I am flying to Kansas City to watch UCLA play basketball in the Hall of Fame Classic, but my thoughts are on football. There are some things in common between basketball coach Steve Alford and, now, former football coach Jim Mora, but there are also some big differences. I thought I would write a few thoughts comparing the two.
Years ago, I wrote that the test of Mora was coming when Brett Hundley graduates. How much was Hundley responsible for UCLA’s success and how much was Mora responsible? Turns out Hundley was a great college player who willed UCLA to wins. Josh Rosen may be an even better pro but Hundley, with his legs and will to win, was a great college player who made Mora look good. But, even then, Mora could not take UCLA to the next level. His best defensively player during his tenure was Anthony Barr. Barr had been wrongly labeled a fullback by Coach Rick Neuheisel.
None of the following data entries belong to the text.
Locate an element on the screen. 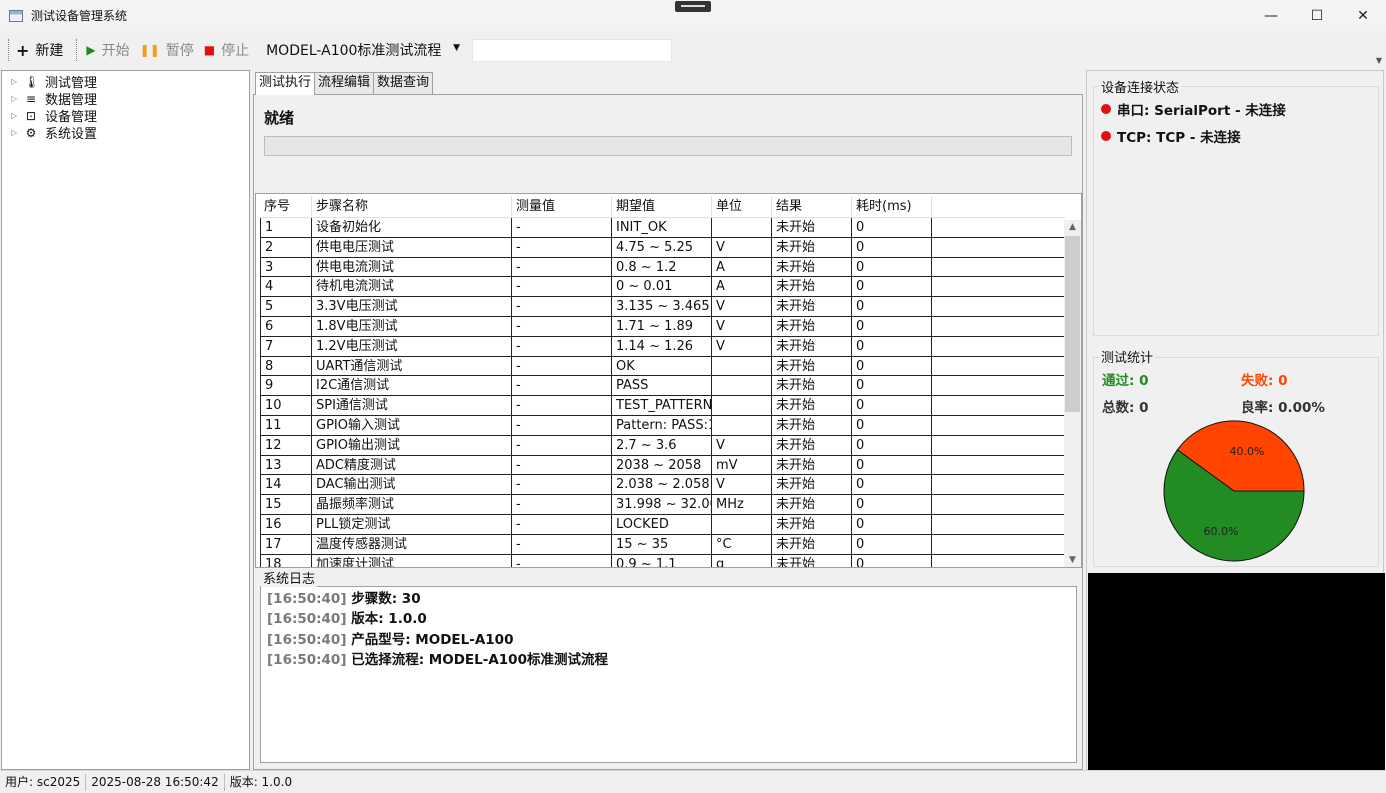 The image size is (1386, 793). table-cell: 18 is located at coordinates (286, 560).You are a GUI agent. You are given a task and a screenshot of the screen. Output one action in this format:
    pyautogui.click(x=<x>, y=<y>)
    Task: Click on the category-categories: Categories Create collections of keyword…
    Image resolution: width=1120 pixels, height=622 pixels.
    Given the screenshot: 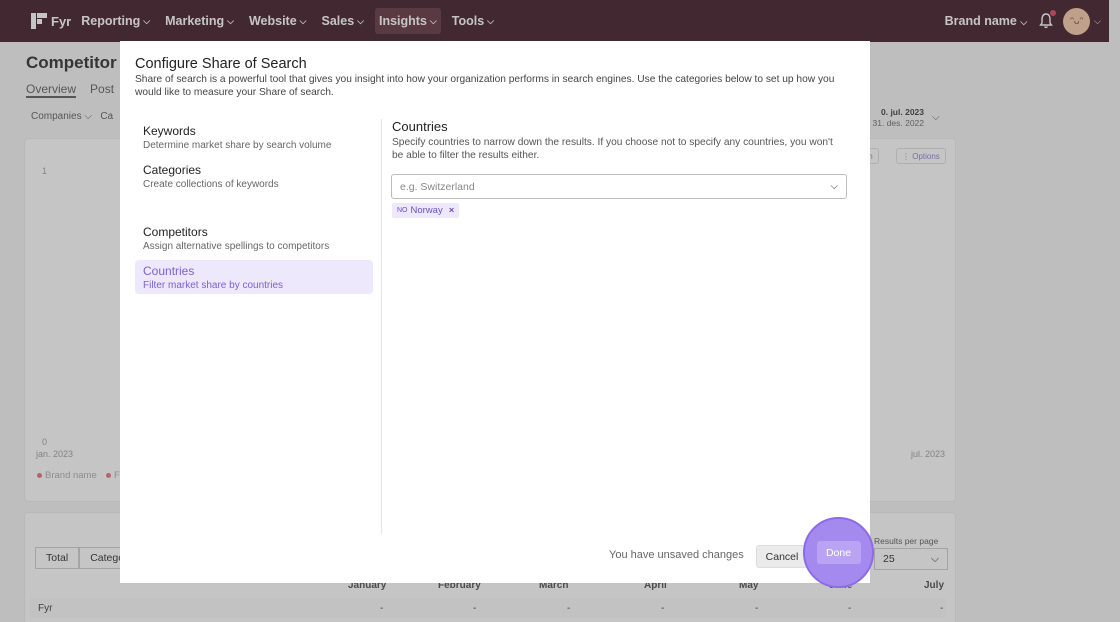 What is the action you would take?
    pyautogui.click(x=254, y=176)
Similarly, Steve Alford had Ben Howland players as his MVPs until last year for non-losing seasons. Last year, Alford had one of the best offensives in modern college basketball. How much was Lonzo Ball and how much was Alford? We will find out this year. However, despite this great college player, UCLA, led by Alford, was unable to get further than the Sweet 16 and third place in the Pac-12.
Also like Mora, Alford’s next best player was a misused leftover of the previous coach, Norman Powell. For some reason, Ben Howland saw Powell as a three-point shooter instead of a driver/slasher. Alford, like Mora with Barr, converted Powell into what he truly was and he was probably the second best player so far for Alford.
Mora and Alford differed, though,in some important respects. Mora had some interesting victories off the playing field. He memorably destroyed TJ Simers in his attempted take down. He handled the death of a player with class. Mora seemed to me, at least, to always strike the right tone with the media. He also handled the administrative bureaucracy with a deftness that avoided many of the problems of past coaches.
Alford has struggled with the media and saying the right thing. He was blindsided by the Pierre Pierce situation, seemingly unprepared to talk about his past. He cited Bobby Knight over John Wooden at the start of his UCLA career. His recent comments about UCLA fans expecting more than a Sweet 16 were born out of frustration, no doubt, but they are indefensible. Moreover, Alford seems to regularly lose players to not understanding the admission or academic process, whether it is a much needed point guard like Jon Octeus, a marginal player such as Kobe Paras, or a current player as allegedly happened with Jonah Bolden.
Mora followed two coaches who had no business being hired at UCLA. He changed the culture and ended such things as “over the wall” to get out of practice and seemed to be liked by the players. Even in losses his teams never seemed to give up with a great example of the great comeback win earlier this year over Texas A & M and years earlier at Nebraska.
Alford has been plagued by teams that seem to not put out effort on defense, ironically the hallmark of his more successful predecessor. Alford’s best wins have arguably been against powerhouse Kentucky, but so have his worst losses, including a game in which UCLA only scored 8 in the first half.
This season, Alford may be in danger of suffering Mora’s fate if his team does not improve on defense. Mora’s hiring and standing by Tom Bradley may have been his downfall. Alford lost his skills and tactician assistant in Schilling and promoted within instead of working to obtain a similar level assistant coach.
But bottom line: Mora was a better coach than his two most recent predecessors and did some good at UCLA although he ultimately failed. Alford has been more “fun” than his predecessor, but has yet to prove he is a UCLA level coach. Time ran out for Mora this year. Will it run out for Alford too?